Le gel des nouveaux cabinets médicaux sera prolongé de deux ans. C'est le résultat le plus clair d'une matinée consacrée par le Conseil des Etats à la réforme de l'assurance maladie. Une conséquence de la durée des travaux de réformes de la LAMal: faute de décisions définitives, force est de faire durer le provisoire. Le National doit encore confirmer cette décision qui soulève la colère des médecins.

Sur deux points, toutefois, la session sera déterminante: la réforme du financement hospitalier (lire ci-dessous) et la confection d'un nouvel article constitutionnel sur la politique de santé.

Coupes sombres

Ce texte a été rédigé comme contre-projet à l'initiative de l'UDC «pour l'abaissement des primes d'assurance maladie dans l'assurance de base». Cette dernière induit dans les prestations des coupes sombres dont personne ne veut hormis les initiants.
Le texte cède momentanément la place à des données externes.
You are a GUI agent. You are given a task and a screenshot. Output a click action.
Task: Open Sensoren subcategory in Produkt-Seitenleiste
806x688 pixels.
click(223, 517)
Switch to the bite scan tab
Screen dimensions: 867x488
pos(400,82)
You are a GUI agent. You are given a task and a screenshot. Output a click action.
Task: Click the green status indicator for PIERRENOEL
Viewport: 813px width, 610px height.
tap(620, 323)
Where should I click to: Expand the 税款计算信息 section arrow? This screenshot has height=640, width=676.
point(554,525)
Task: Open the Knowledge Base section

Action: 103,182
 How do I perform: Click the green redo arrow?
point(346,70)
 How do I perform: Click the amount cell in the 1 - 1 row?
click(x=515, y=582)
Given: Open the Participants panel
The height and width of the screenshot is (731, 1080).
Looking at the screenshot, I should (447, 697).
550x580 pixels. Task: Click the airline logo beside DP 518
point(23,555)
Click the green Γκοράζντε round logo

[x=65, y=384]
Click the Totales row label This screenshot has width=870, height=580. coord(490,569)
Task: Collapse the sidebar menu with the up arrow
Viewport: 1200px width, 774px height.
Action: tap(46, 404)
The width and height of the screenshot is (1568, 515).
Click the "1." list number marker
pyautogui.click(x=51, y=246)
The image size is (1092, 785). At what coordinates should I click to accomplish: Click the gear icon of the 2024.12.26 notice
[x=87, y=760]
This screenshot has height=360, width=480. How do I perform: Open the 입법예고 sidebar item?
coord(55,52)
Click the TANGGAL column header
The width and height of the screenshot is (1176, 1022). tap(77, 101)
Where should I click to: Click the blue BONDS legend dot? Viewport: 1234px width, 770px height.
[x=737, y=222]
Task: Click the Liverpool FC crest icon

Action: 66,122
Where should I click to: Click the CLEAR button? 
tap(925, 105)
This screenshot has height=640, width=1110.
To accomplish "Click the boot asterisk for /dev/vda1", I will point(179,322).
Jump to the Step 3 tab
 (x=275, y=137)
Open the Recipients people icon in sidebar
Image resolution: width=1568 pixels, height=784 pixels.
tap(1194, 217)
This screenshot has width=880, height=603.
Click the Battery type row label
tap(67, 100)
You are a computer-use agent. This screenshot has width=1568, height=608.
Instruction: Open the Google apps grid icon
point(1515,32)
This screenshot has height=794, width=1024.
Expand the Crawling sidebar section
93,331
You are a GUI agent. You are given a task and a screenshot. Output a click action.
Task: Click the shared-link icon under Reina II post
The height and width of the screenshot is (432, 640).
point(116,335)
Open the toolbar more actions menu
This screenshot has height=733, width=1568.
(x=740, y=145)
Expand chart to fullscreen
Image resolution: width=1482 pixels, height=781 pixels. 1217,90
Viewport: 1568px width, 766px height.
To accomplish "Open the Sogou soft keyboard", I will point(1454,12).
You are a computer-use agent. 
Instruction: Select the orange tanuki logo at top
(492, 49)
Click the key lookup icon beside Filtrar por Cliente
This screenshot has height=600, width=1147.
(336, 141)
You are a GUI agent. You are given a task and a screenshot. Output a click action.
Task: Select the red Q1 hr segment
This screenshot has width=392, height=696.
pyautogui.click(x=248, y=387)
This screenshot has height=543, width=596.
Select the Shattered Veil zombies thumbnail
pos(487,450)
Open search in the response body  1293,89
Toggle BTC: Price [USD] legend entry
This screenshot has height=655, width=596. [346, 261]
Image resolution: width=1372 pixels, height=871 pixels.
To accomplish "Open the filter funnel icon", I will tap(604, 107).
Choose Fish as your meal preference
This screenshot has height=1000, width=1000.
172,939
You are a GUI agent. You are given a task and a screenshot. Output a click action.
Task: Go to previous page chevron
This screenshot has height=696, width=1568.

Mais la perspective d'un retrait a entraîné la rédaction d'un contre-projet. Où le National a saisi l'occasion de glisser la possibilité de mettre fin au libre choix du médecin et le principe d'une affectation aux caisses maladie des subsides actuellement versés par les cantons aux hôpitaux.

Opposition des cantons

Ce deuxième point - le financement moniste - présente l'avantage de faire disparaître la différence qui existe actuellement en matière de financement entre soins ambulatoires et hospitaliers. Elle augmente considérablement le pouvoir déjà important des caisses. Et se heurte à l'opposition ferme des cantons, peu soucieux de payer pour des activités qu'ils ne contrôleraient plus.

La commission des Etats a fait un petit pas dans la direction de ces derniers en affectant leurs contributions à un «organisme» non précisé, ce qui laisse la porte entrouverte à un organe mixte.

Combattu à gauche, le projet ne satisfaisait qu'une partie de la droite, pour laquelle le moment est venu de donner une impulsion claire en faveur de la concurrence dans l'assurance maladie. Dans les rangs du PDC, plusieurs voix ont fait écho à un malaise exprimé également par Pascal Couchepin. Ils ont critiqué la méthode - qui a court-circuité la consultation des milieux concernés. Et mis en doute l'efficacité de la manœuvre consistant à tenter d'inscrire dans la Constitution ce qu'on ne parvient pas à concrétiser dans la loi.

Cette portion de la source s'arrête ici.